Given information:
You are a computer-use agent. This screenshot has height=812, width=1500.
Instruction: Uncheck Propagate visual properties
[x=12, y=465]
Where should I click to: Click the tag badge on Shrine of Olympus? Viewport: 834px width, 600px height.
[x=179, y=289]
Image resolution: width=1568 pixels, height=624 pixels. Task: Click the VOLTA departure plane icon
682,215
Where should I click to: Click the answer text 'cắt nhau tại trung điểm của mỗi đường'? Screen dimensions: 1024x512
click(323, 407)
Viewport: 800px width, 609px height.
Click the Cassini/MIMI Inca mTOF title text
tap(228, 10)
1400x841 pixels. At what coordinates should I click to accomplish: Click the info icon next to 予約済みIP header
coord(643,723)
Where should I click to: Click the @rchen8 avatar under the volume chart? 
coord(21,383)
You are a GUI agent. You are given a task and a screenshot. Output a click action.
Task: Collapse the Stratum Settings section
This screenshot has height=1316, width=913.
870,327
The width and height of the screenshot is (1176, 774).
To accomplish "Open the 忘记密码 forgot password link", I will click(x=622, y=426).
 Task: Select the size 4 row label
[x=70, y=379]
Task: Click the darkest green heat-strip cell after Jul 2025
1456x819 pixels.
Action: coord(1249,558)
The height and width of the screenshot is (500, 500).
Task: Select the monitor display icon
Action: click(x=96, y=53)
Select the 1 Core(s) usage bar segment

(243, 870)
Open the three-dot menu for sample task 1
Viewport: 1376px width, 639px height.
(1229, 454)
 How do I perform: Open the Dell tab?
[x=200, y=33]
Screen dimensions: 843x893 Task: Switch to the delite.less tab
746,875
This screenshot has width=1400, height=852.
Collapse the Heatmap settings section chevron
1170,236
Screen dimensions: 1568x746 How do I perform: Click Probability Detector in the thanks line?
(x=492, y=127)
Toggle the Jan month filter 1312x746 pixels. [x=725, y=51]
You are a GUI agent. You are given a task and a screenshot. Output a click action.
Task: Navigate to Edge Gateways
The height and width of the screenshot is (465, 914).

What this task involves: Reproduce every one of the entries above, word for word and in the same order.

Complete response:
You are a computer-use agent. This screenshot has height=812, width=1500.
Instruction: Uncheck Propagate visual properties
[x=12, y=465]
Where should I click to: Click the tag badge on Shrine of Olympus? Viewport: 834px width, 600px height.
[x=179, y=289]
Image resolution: width=1568 pixels, height=624 pixels. Task: Click the VOLTA departure plane icon
682,215
Where should I click to: Click the answer text 'cắt nhau tại trung điểm của mỗi đường'? Screen dimensions: 1024x512
click(323, 407)
Viewport: 800px width, 609px height.
Click the Cassini/MIMI Inca mTOF title text
tap(228, 10)
1400x841 pixels. At what coordinates should I click to accomplish: Click the info icon next to 予約済みIP header
coord(643,723)
Where should I click to: Click the @rchen8 avatar under the volume chart? 
coord(21,383)
You are a GUI agent. You are given a task and a screenshot. Output a click action.
Task: Collapse the Stratum Settings section
This screenshot has height=1316, width=913.
870,327
The width and height of the screenshot is (1176, 774).
To accomplish "Open the 忘记密码 forgot password link", I will click(x=622, y=426).
 Task: Select the size 4 row label
[x=70, y=379]
Task: Click the darkest green heat-strip cell after Jul 2025
1456x819 pixels.
Action: coord(1249,558)
The height and width of the screenshot is (500, 500).
Task: Select the monitor display icon
Action: click(x=96, y=53)
Select the 1 Core(s) usage bar segment

(243, 870)
Open the three-dot menu for sample task 1
Viewport: 1376px width, 639px height.
(1229, 454)
 How do I perform: Open the Dell tab?
[x=200, y=33]
Screen dimensions: 843x893 Task: Switch to the delite.less tab
746,875
This screenshot has width=1400, height=852.
Collapse the Heatmap settings section chevron
1170,236
Screen dimensions: 1568x746 How do I perform: Click Probability Detector in the thanks line?
(x=492, y=127)
Toggle the Jan month filter 1312x746 pixels. [x=725, y=51]
You are a GUI agent. You are given a task and a screenshot. Output a click action.
Task: Navigate to Edge Gateways
The height and width of the screenshot is (465, 914).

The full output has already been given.